Content of review 1, reviewed on June 04, 2022

Summary and general impression
This paper reports on behavioral data of speech comprehension performance and auditory motor synchronization, based on syllable rate of the stimuli, prefered auditory rate of participant (syllables/sec), and preferred motor rate of participant (syllables/sec). The report contributes to the literature on the cognitive (neuro)science of language, even though, in my opinion, the paper is trying to present the results in a stronger way than their actual value.
For example, Figure 4 offers a schematic representation of 4 different variables (auditory motor coupling strength, preferred auditory rate, preferred motor rate, and speech comprehension performance) in an attempt to visualize how these variables affect each other, but unfortunately the depiction is not intuitive enough.

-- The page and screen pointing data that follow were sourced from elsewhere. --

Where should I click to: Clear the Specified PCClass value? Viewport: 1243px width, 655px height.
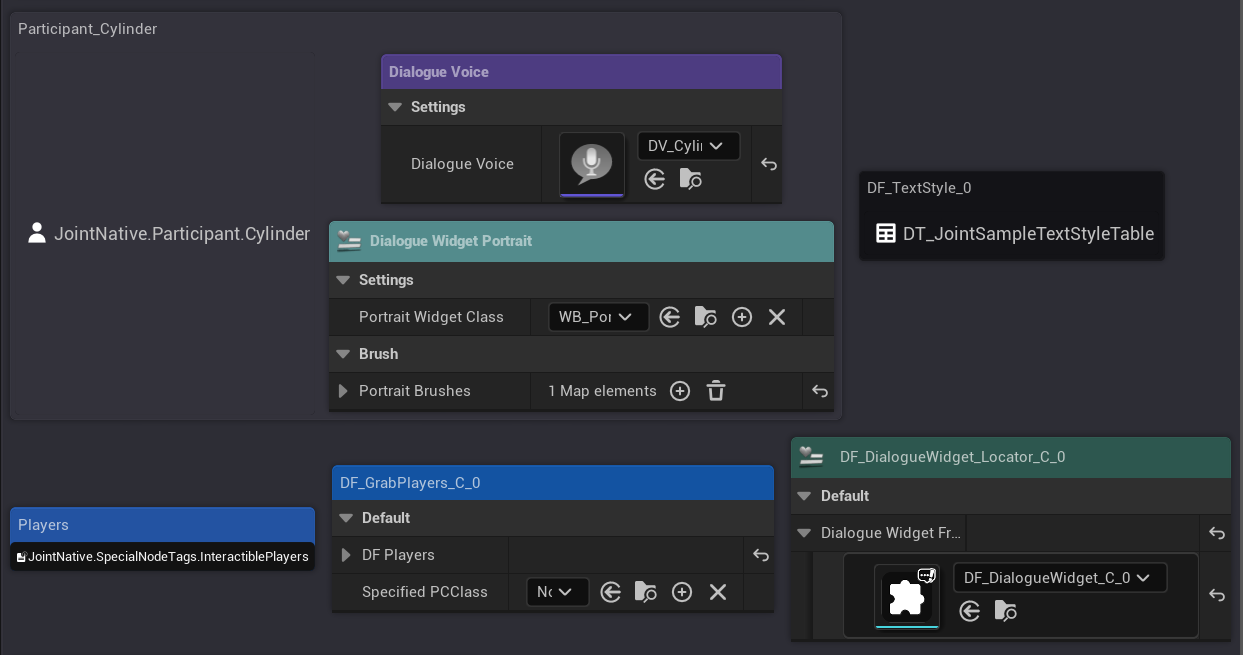pos(718,592)
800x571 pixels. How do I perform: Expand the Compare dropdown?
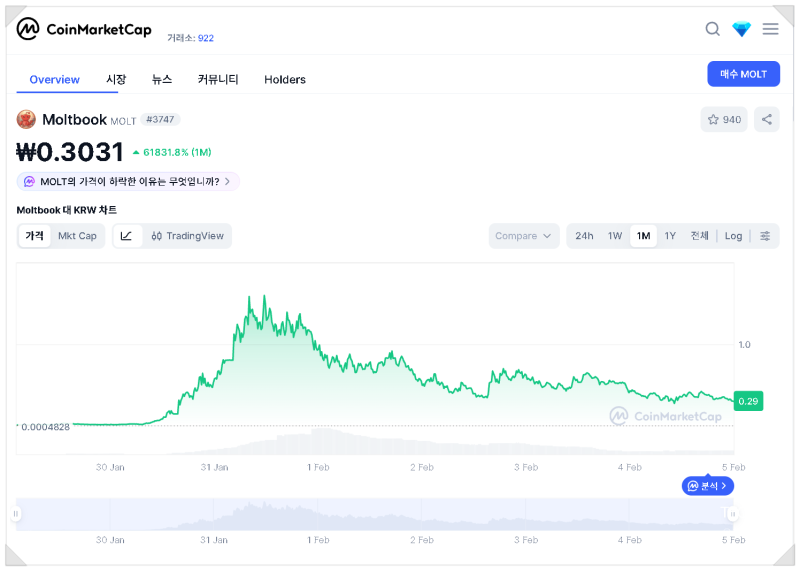pos(523,236)
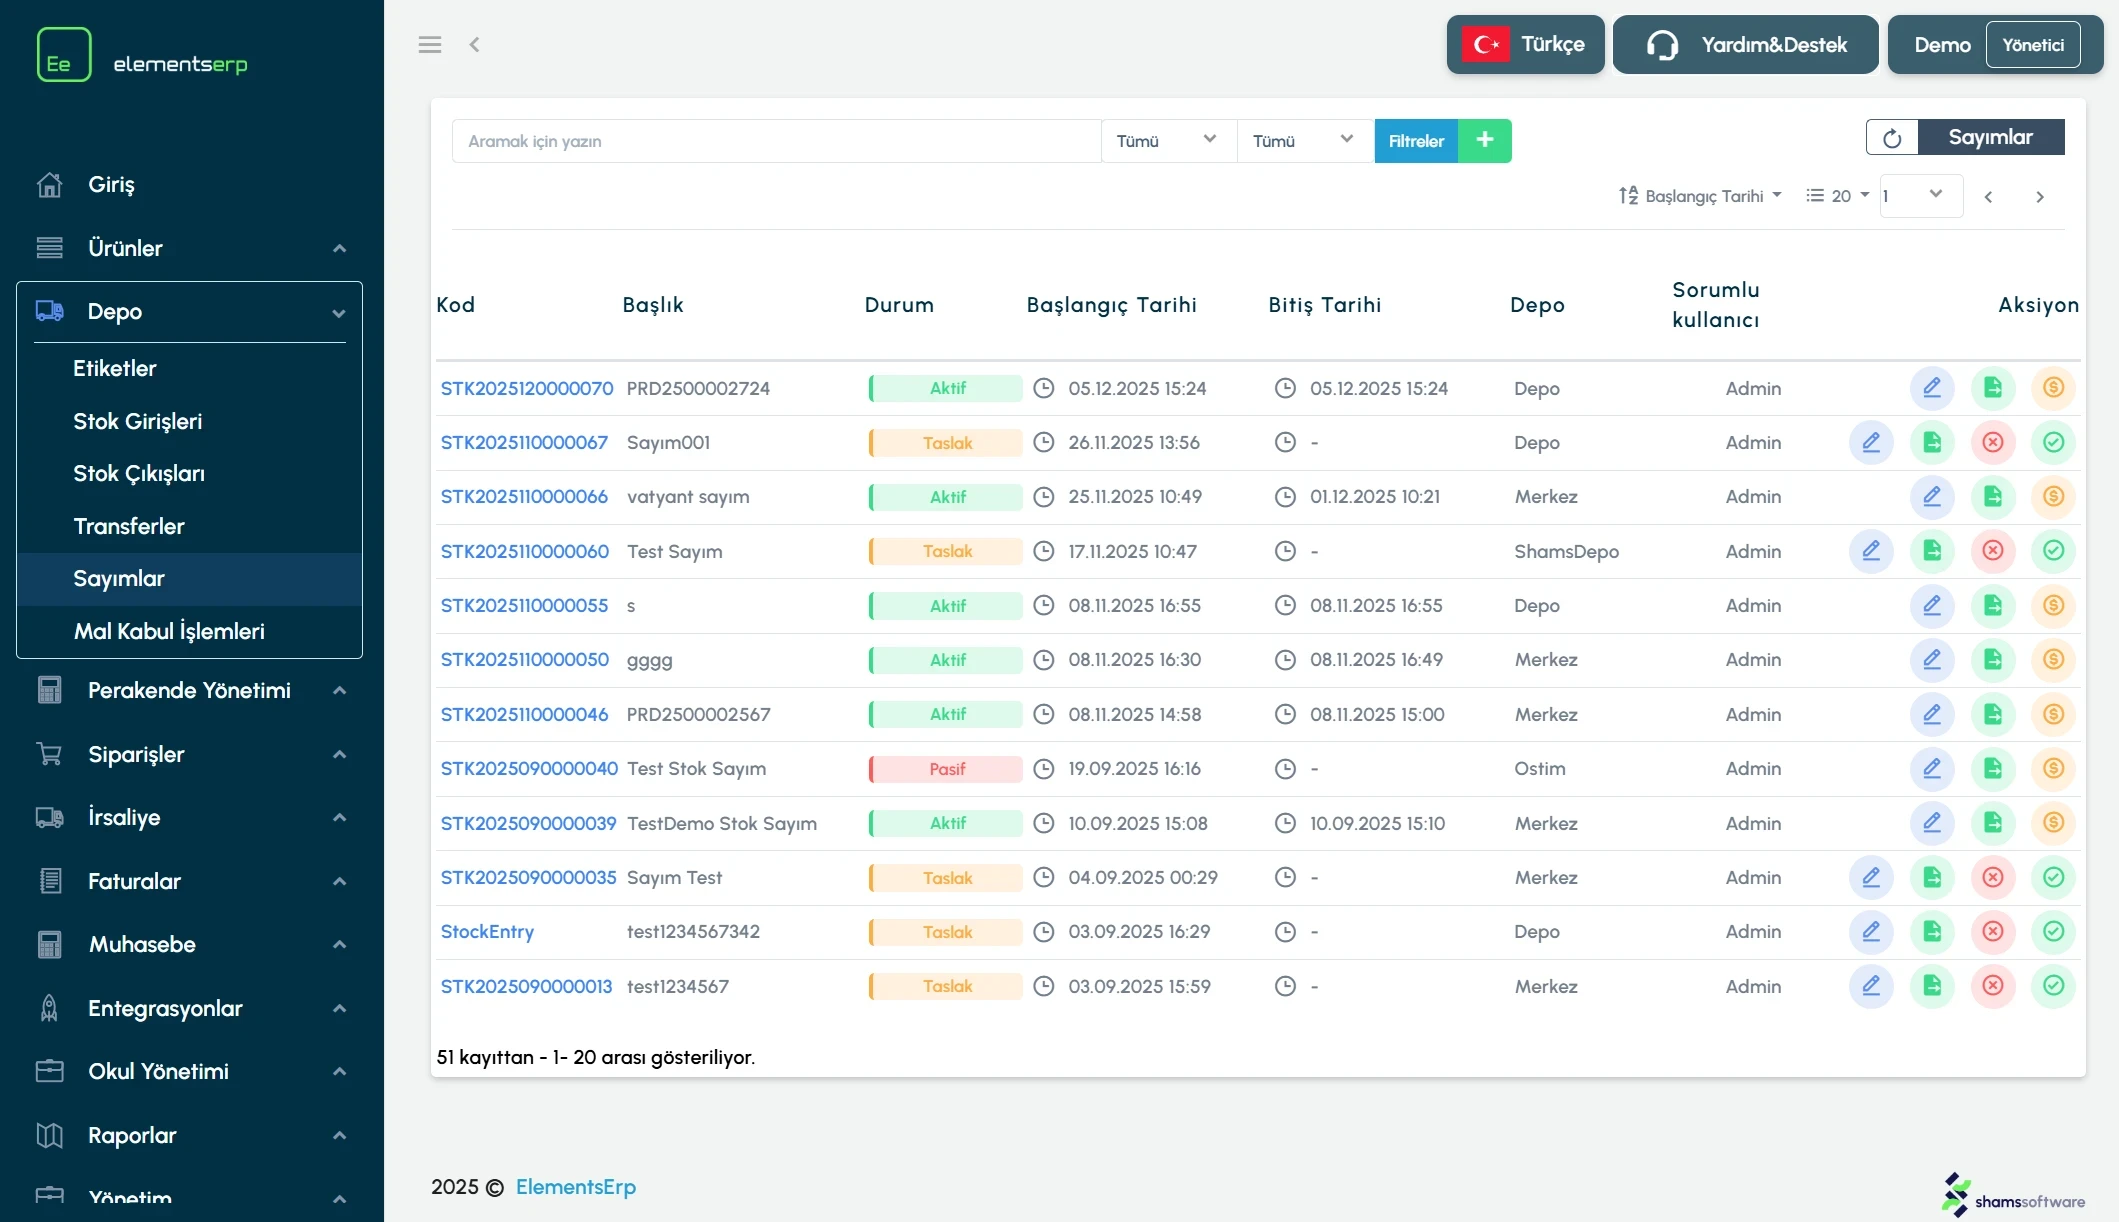Open Stok Girişleri menu item
Viewport: 2119px width, 1222px height.
(x=138, y=421)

In the major comments I am suggesting ways to improve comprehensibility of the schematic representation. Also, Figure 4 refers to auditory motor coupling, but in the Discussion (lines 444-458) it is clarified that the measurement was actually auditory-motor synchronization, which is taken as a behavioral indicator of auditory-motor coupling in the brain. This discrepancy shows that the authors are trying to make a suggestion on the neural level, but only based on behavioral measurements. I would strongly recommend staying with the term auditory-motor synchronization also for the schematic representation, and, if indeed you would like to draw conclusions on auditory-motor coupling, to phrase those carefully in the discussion text, as you have attempted already in lines 444-458.
I would not recommend rejection, but a major, thorough revision in the hope that the resubmission will be more concise.

Major points
Lines 139-146 The description would be clearer if you could add a graphic representation of the trials for each experiment. Please also add the time-course of each trial, what was presented for how long, when were the participants allowed to respond etc.

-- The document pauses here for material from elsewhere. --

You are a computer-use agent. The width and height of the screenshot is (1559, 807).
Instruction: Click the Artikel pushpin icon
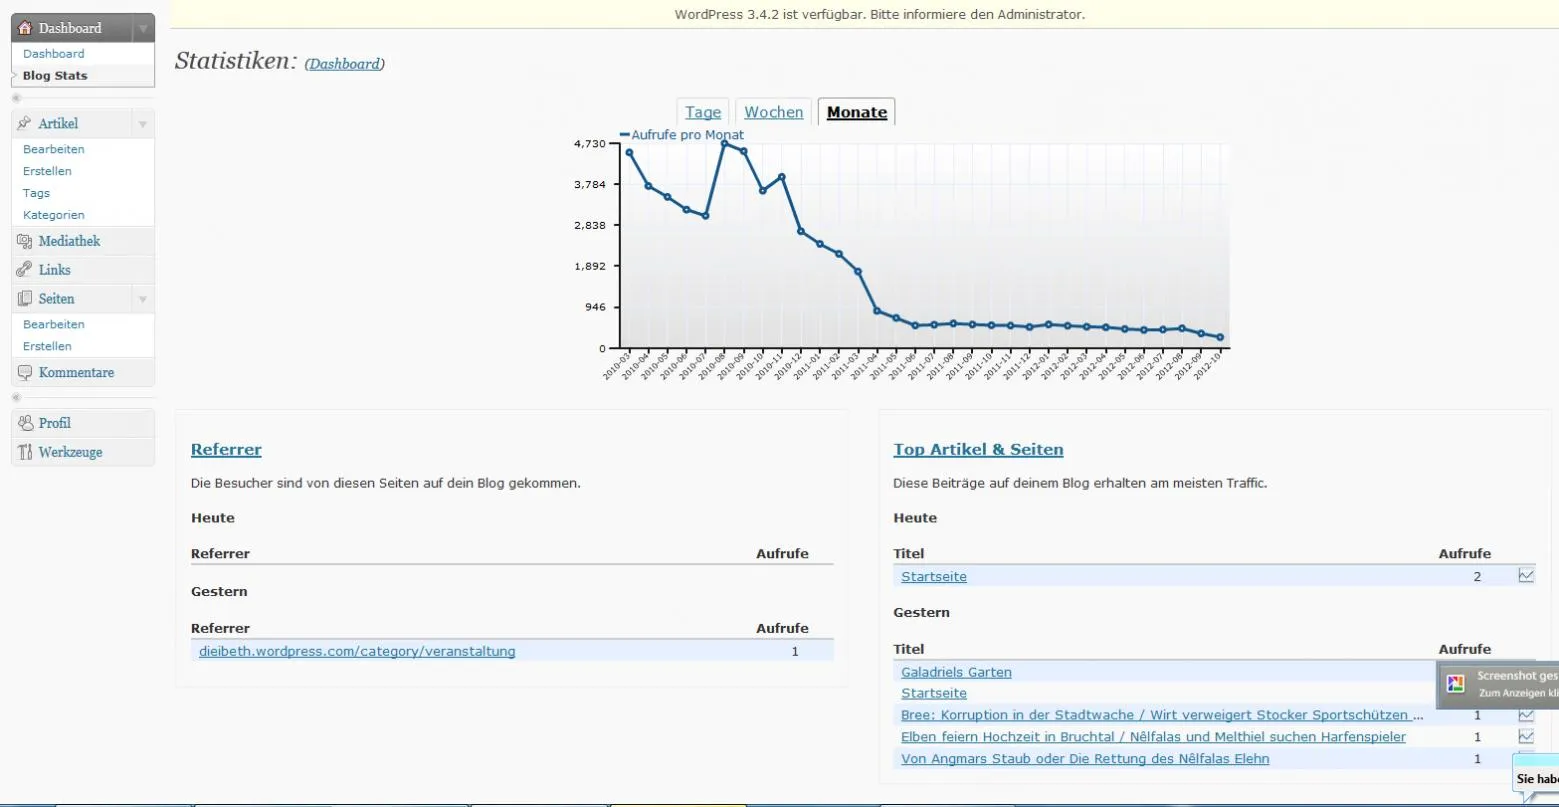tap(25, 124)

Line 157: Please expand on the motivation of minimizing auditory feedback. As it stands currently, I don’t see how it could affect the behavioral measures.

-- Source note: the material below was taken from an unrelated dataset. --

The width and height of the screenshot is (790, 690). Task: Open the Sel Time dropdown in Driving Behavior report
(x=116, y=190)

Lines 159-165: Please add a schematic representation of this trial, it would be much clearer and more intuitively explained.
Lines 168-173: Please explain why whispering was the best option.
Lines 187-188: Why were trials with z-scores larger than 2 excluded? Please explain or refer to a paper where this is advised.
Lines 191-193: This sentence implies that only participants with very high auditory rate were included. Wouldn’t this reduce variability in the preferred auditory rate and therefore not present the full picture of participants’ preferred auditory rate? This exclusion needs to be motivated clearly or not performed at all. This is important, especially in light of the results that the preferred auditory rate was not found to affect auditory-motor synchronization.
Line 214: “perplexity” what is the reason of choosing the word “perplexity” and not “complexity”? I am more familiar with the definition of “complexity” and I would find it useful to the reader if a sentence explaining the relation between these two features, how different and how similar they are defined and/or how differently and similarity they have been modeled/implemented. Also add references to this sentence to show where the term “perplexity” comes from.
Line 226: Why weren’t random slopes included in those models? I would encourage using random slopes as previous work has shown that intercept-only models can inflate Type I error (see Barr et al., 2013, Journal of Memory and Language).
Line 235-6: the GLMM with logistic link function needs more specification, which R package did you use and which function? (was it the mgcv package?)
Line 316: “the odds of … increased by …” I am not familiar with this type of statistical significance statement, can you please elaborate or provide a reference that explains this reporting? Also it is not clear to me why you would choose to divide this perfectly good linear variable into two categories. Wouldn’t it be easier to include a linear predictor in the model? The motivation for this “dichotomy” is not very well spelled out in the intro & methods. Last, in light of the results on auditory motor synchronization and the relevance you would like to show in relation to auditory motor coupling, it would make much more sense to model this variable as a continuous.
Lines 355-356: Given this sentence, I strongly recommend reporting the values after correcting for multiple comparisons. This is very important, to have the corrected values reported, else if one doesn’t read the paper carefully enough, they might wrongly assume that the reported values are corrected.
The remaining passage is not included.